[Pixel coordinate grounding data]
- - - - -
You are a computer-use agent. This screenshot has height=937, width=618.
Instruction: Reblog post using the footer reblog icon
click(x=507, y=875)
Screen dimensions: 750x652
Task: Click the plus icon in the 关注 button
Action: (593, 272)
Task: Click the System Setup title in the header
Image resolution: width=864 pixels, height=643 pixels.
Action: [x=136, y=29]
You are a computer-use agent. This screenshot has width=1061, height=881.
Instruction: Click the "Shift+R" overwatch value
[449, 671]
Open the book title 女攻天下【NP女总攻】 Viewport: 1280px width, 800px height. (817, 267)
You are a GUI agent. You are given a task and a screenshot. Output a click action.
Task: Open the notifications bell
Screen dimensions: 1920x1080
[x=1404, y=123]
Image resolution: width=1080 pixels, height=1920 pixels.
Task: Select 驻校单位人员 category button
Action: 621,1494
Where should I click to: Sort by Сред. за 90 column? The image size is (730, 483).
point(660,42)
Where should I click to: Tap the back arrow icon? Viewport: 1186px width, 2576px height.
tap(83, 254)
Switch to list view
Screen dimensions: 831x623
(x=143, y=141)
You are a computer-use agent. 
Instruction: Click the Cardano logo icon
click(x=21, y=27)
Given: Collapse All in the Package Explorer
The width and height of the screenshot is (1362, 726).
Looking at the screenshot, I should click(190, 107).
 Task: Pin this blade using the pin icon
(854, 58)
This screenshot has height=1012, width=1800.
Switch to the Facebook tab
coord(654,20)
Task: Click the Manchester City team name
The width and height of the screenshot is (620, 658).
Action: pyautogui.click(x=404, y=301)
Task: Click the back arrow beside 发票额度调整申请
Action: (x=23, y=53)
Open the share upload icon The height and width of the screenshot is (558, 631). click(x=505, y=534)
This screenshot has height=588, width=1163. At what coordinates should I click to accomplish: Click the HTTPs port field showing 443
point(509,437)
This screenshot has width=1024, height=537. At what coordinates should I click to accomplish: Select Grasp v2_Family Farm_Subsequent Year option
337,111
- - - - -
Repeat the data above in full, word for word.

- _Solution to this exercise_:
You are a computer-use agent. This screenshot has height=937, width=618.
Instruction: Reblog post using the footer reblog icon
click(x=507, y=875)
Screen dimensions: 750x652
Task: Click the plus icon in the 关注 button
Action: (593, 272)
Task: Click the System Setup title in the header
Image resolution: width=864 pixels, height=643 pixels.
Action: [x=136, y=29]
You are a computer-use agent. This screenshot has width=1061, height=881.
Instruction: Click the "Shift+R" overwatch value
[449, 671]
Open the book title 女攻天下【NP女总攻】 Viewport: 1280px width, 800px height. (817, 267)
You are a GUI agent. You are given a task and a screenshot. Output a click action.
Task: Open the notifications bell
Screen dimensions: 1920x1080
[x=1404, y=123]
Image resolution: width=1080 pixels, height=1920 pixels.
Task: Select 驻校单位人员 category button
Action: 621,1494
Where should I click to: Sort by Сред. за 90 column? The image size is (730, 483).
point(660,42)
Where should I click to: Tap the back arrow icon? Viewport: 1186px width, 2576px height.
tap(83, 254)
Switch to list view
Screen dimensions: 831x623
(x=143, y=141)
You are a computer-use agent. 
Instruction: Click the Cardano logo icon
click(x=21, y=27)
Given: Collapse All in the Package Explorer
The width and height of the screenshot is (1362, 726).
Looking at the screenshot, I should click(190, 107).
 Task: Pin this blade using the pin icon
(854, 58)
This screenshot has height=1012, width=1800.
Switch to the Facebook tab
coord(654,20)
Task: Click the Manchester City team name
The width and height of the screenshot is (620, 658).
Action: pyautogui.click(x=404, y=301)
Task: Click the back arrow beside 发票额度调整申请
Action: (x=23, y=53)
Open the share upload icon The height and width of the screenshot is (558, 631). click(x=505, y=534)
This screenshot has height=588, width=1163. At what coordinates should I click to accomplish: Click the HTTPs port field showing 443
point(509,437)
This screenshot has width=1024, height=537. At what coordinates should I click to accomplish: Select Grasp v2_Family Farm_Subsequent Year option
337,111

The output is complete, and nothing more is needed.